### Problem statement
Leaving out all pictures, copy the lines below exactly, from the line with "Sort by the О points column header" to the last line, both ends included.
========
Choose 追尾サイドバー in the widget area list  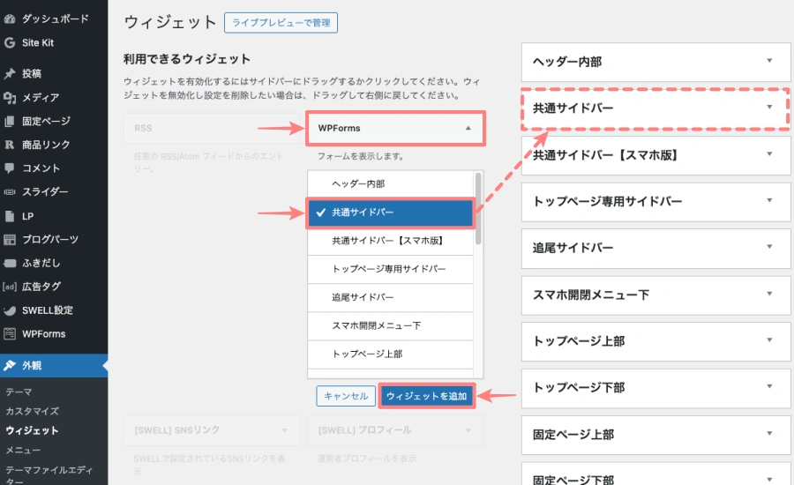pos(391,297)
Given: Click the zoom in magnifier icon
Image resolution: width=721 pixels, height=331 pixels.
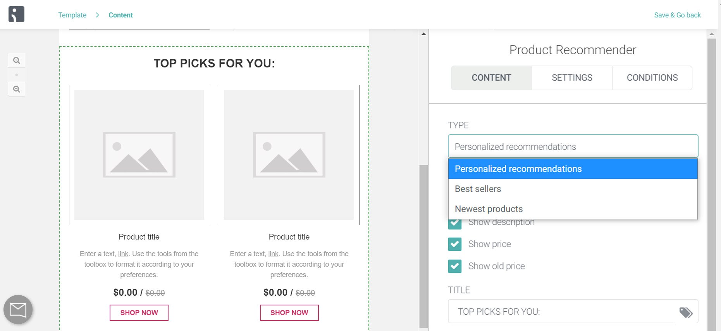Looking at the screenshot, I should [x=16, y=60].
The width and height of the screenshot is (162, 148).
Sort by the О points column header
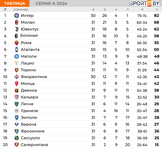click(x=157, y=10)
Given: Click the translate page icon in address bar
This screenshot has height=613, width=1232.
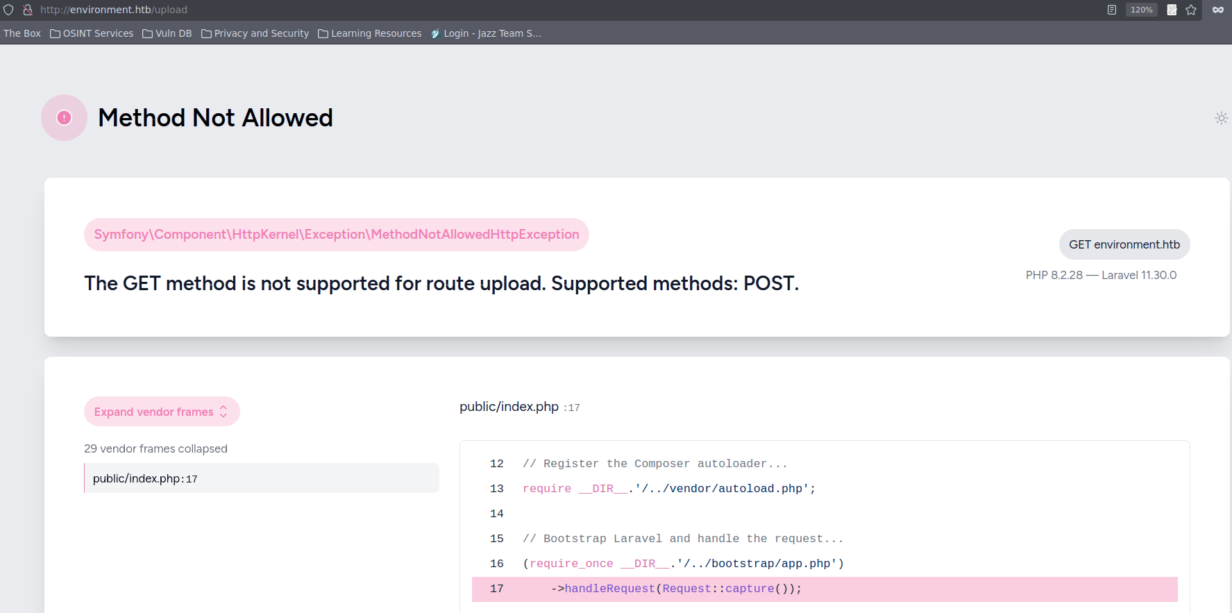Looking at the screenshot, I should pos(1172,10).
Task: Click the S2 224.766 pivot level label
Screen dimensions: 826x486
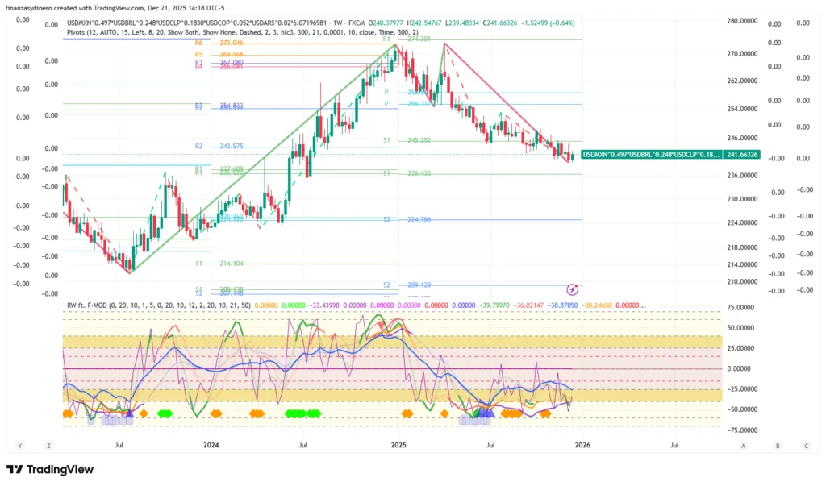Action: [411, 219]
========
### Answer to this task
Sort by the О points column header
click(x=157, y=10)
Given: Click the translate page icon in address bar
This screenshot has height=613, width=1232.
Looking at the screenshot, I should pos(1172,10).
Task: Click the S2 224.766 pivot level label
Screen dimensions: 826x486
Action: [411, 219]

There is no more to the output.